Posted 21 March 2004
We can tell this story as over two years have gone by since this "crime" took place. The Egyptian sex police and Egyptian state security must, by now, have belatedly realized that the thousands of man hours they have poured into cracking the GayEgypt.com code will never bring them the arrests they crave. Besides, a few months ago, we stopped running the coded messages.
So why had we run them. Back in March 2002, as the risk of internet entrapment grew, we had taken a reluctant decision to bar Egyptians from advertising on our Egypt personals page. But we were annoyed that Egyptian state security had forced us into such an act of self censorship and we wanted to get even.
So we decided to give the impression that we were posting future personal ads in code and a few days later the most prestitious perhaps of all French newspapers, Le Monde, gave our elaborate hoax added credibility by running a front page story on the new coded personals (12 March 2002).
According to a reliable source, a senior Egyptian official, then in Paris, relayed this information back to Cairo and, apparently, Mubarak himself sent orders that the code must be cracked and the advertisers arrested. Some of the best Egyptian cryptologists were set to task to break the code, and after three weeks all the experts in this group was sacked (we cannot disclose exact details.) Only after months of fruitless work by their successors, was the code-breaking effort scaled back.

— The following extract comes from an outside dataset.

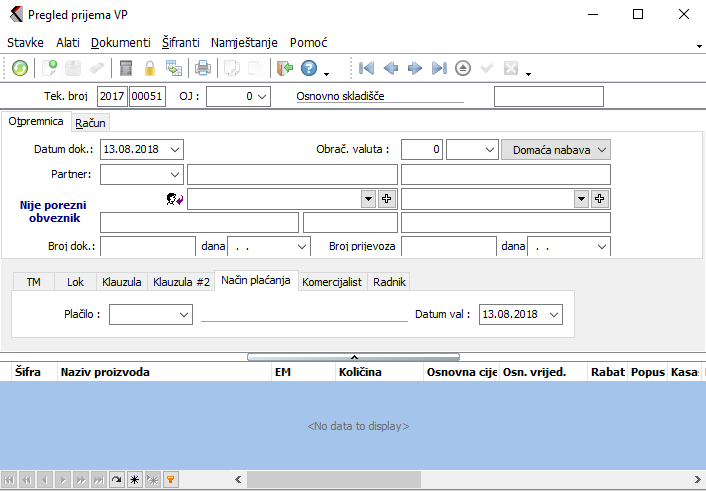
Task: Click the green refresh icon in toolbar
Action: (x=20, y=69)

What Egyptian State Security never knew was that the code, though carefully based on a cryptology text book, was completely fake. There were no real personal ads. Just fake ones. The text book itself was borrowed from a small London library.

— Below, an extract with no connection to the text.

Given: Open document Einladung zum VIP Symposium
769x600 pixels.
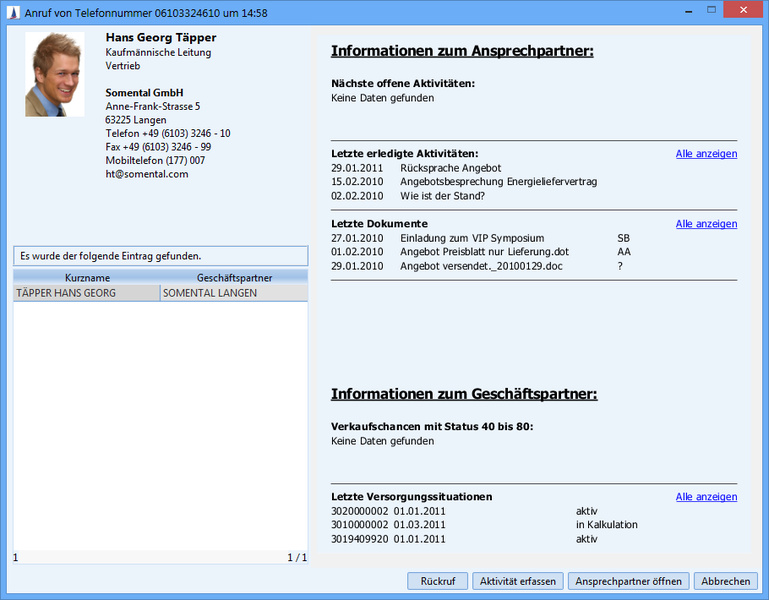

In the back of the book we found a series of exercises and we copied out those that had been set for the most advanced students. However, in order to make the code, truly unbreakable, we then changed about 10 percent of the letters. And we used one short paragraph of this complex but corrupted code for each fake personal ad we posted.
It was just an amusing and somewhat desperate attempt to divert police resources that might have otherwise been engaged in internet entrapment or other strategies of surveillance and repression. Only with the inadvertent help of Le Monde, did this somewhat childish prank actually succeed in striking a blow against Egypt's bureaucracy of repression.